Berlusconi, dopo l'ottimismo cala il silenzio

ROMA. «Attesa» rimane la parola d'ordine per i tre ostaggi italiani. Ma nessuna nuova difficilmente può essere scambiata oggi per buona nuova. Maurizio Agliana, Salvatore Stefio e Umberto Cupertino si trovano prigionieri all'interno di una tenaglia che va oltre la decisione sulla loro sorte, e che nello stesso tempo considera questi tre uomini una pedina da giocare in uno scontro che potrebbe rivelarsi catastrofico. La trattativa per la liberazione, che continua con la mediazione degli Ulema, è stata duramente attaccata ieri dalla fazione più fondamentalista dei combattenti di Falluja, con uno opuscolo distribuito dinanzi alla moschea salafita di Baghdad, in cui si insiste sull'uso degli ostaggi per ottenere uno scambio con gli iracheni detenuti dalla coalizione.
E si accusano gli Ulema di aver provocato la disorganizzazione tra i difensori di Falluja.
Se da una parte questo può significare che i tre italiani non sono in mano alla fazione più radicale, significa anche che la loro sorte potrebbe non prescindere da quello che succederà, nelle prossime ore, nella città sunnita e nelle altre città sacre alla religione sciita. E le parole dello sceicco Samarrai, membro del Consiglio degli Ulema, che coincidono con le minacce di Moqtada Sadr, l'imam ribelle sciita («Se gli americani rientrano a Falluja sarà guerra totale in tutto l'Iraq»), preannunciano una nuova saldatura tra sunniti e sciiti che lascerebbe ben poco spazio alle posizioni moderate.
La situazione, per i tre ostaggi italiani, si presenta delicatissima. Ieri nuova missione umanitaria della Croce Rossa. Prima ha consegnato generi alimentari nel campo dove sono raccolti i profughi di Falluja, alle porte di Baghdad. Poi, accompagnata da un rappresentante del Consiglio degli Ulema, ha raggiunto la città assediata, ha scaricato cibo e medicinali ed è tornata velocemente indietro.
Questa volta la consegna è stata ben diversa dalla prina, e si è svolta in un clima «molto pesante», in una città praticamente deserta.

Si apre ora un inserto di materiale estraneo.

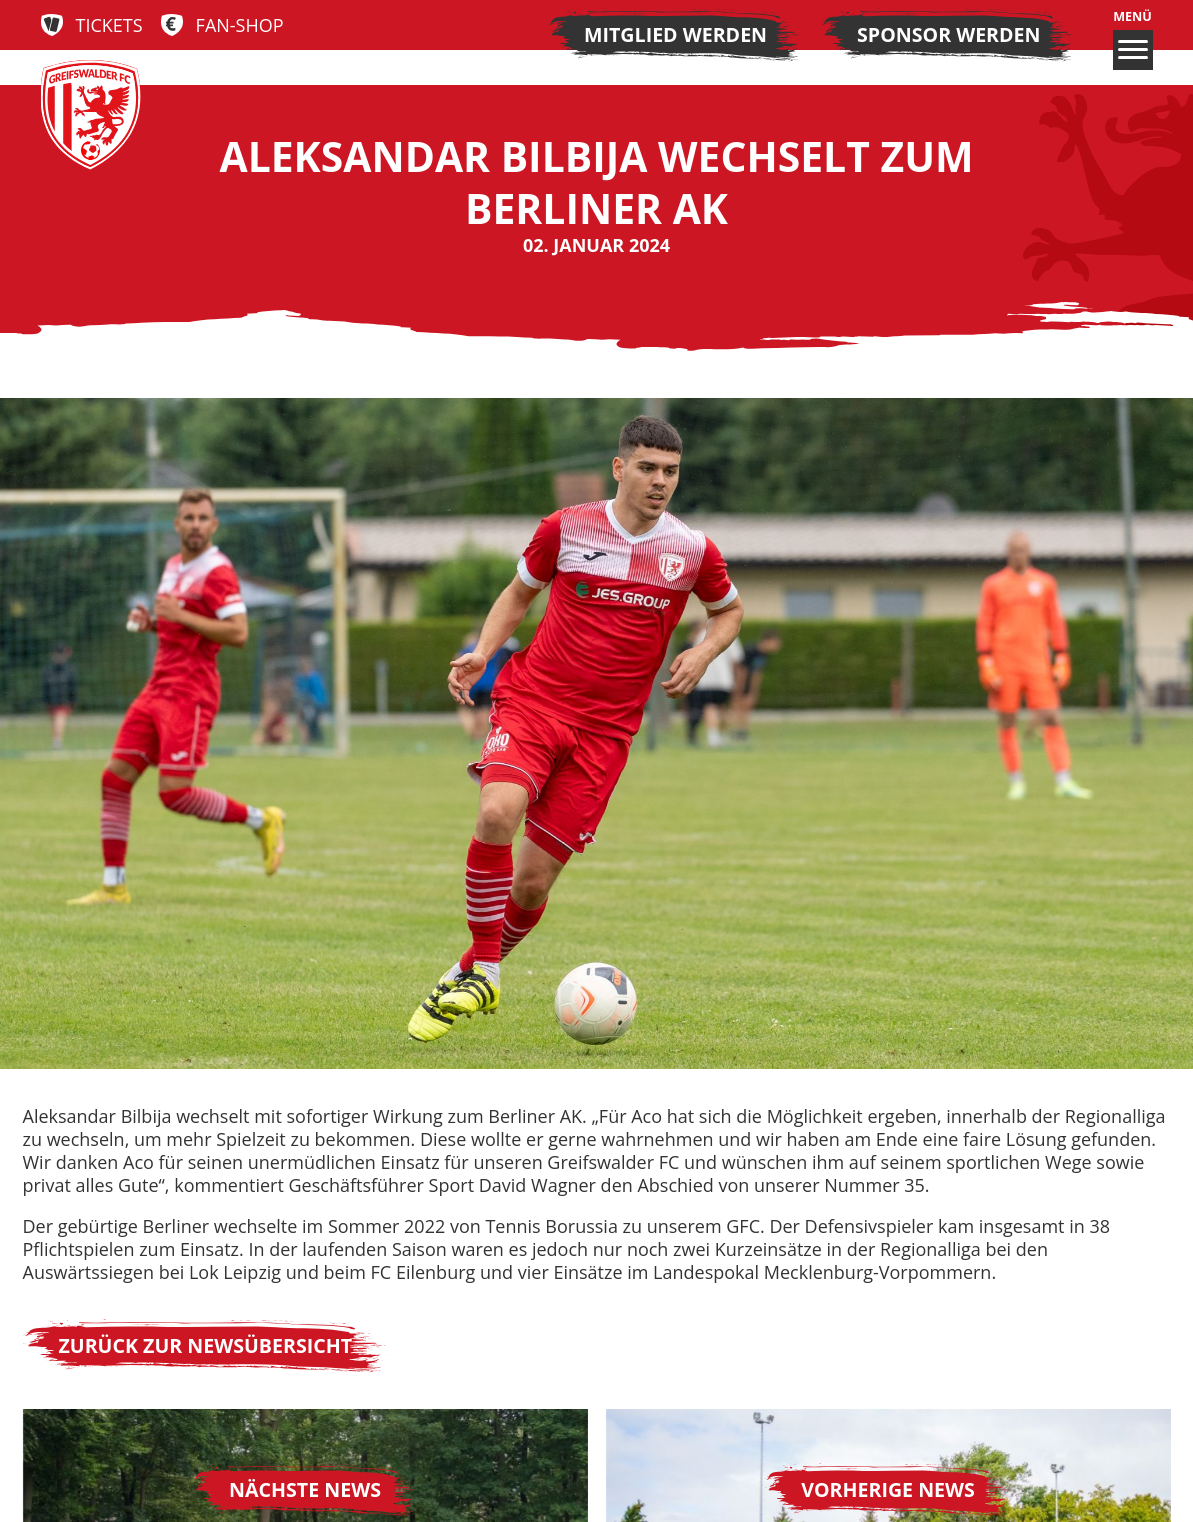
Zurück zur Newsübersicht (206, 1345)
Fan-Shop (240, 25)
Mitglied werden (675, 34)
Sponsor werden (948, 34)
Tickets (109, 25)
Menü (1133, 39)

Lo stesso ministro degli Esteri Frattini non parla di trattative concluse, ma afferma che l'Italia «continua a lavorare» a tutto campo, e smentisce che sia stato pagato un riscatto. A chi gli chiedeva notizie su un possibile passaggio di mano dei tre italiani ha risposto con un «no comment».
La consegna del silenzio è venuta direttamente da Silvio Berlusconi, che ieri ha esposto al Consiglio dei ministri una relazione sulla situazione in Iraq e sulla vicenda degli ostaggi. E il nervosismo che tocca l'esecutivo si riflette anche sui servizi segreti. Alcuni scoop, dicono fonti riconducibili ai nostri 007, sono «suggestioni» palesemente false. Anzi, rischiano di compromettere la liberazione degli ostaggi ed espongono a rischi i funzionari che operano nella zona. Inoltre «producono un grave danno nella eccellente qualità dei rapporti e nella reciproca fiducia che si sono stabilite con le massime autorità religiose sunnite» e rendono più difficile «lo stesso dialogo sulla liberazione degli ostaggi».
Pare evidente, da questo discorso, che l'ottimismo dei giorni scorsi è svanito e che il «dialogo», che sembrava concluso, è ripreso. Nelle case dei parenti dei tre italiani in mano alle «Brigate di Maometto» la fiducia rimane integra, ma sul contenuto delle telefonate che arrivano dalla Farnesina la risposta è sempre la stessa: «Nulla di nuovo». Il dialogo con la stampa continua, ma non più sulle trattative.
La sera scorsa il presidente dell'Unione delle Comunità islamiche in Italia, l'imam Mohamed Nour D'Chan, si è recato in visita alla famiglia Stefio a Cesenatico, e ne è uscito con un messaggio agli Ulema scritto a mano, su un foglio di carta rosa, dalla madre di Salvatore, Maria Luisa. Un appello rivolto da una madre ai «fratelli iracheni». Parole di comprensione per la «vostra disperazione», per la «libertà del vostro Paese», di rispetto «per la vostra religione» e per la «causa per cui state lottando».
I contenuti ricalcano l'appello rivolto, attraverso Al Jazeera, da Antonella Agliana, che ieri ha ricevuto una telefonata di solidarietà dall'imam di Torino e una visita del vescovo di Prato. E anche a casa Cupertino non si parla di trattative, ma solo di «fiducia e speranza».
L'inchiesta della magistratura di Bari ha fatto sapere che Umberto Cupertino non ha mai avuto, né ha mai richiesto, il porto d'armi. Una prova in più che il suo lavoro in Iraq non era fare la guerra.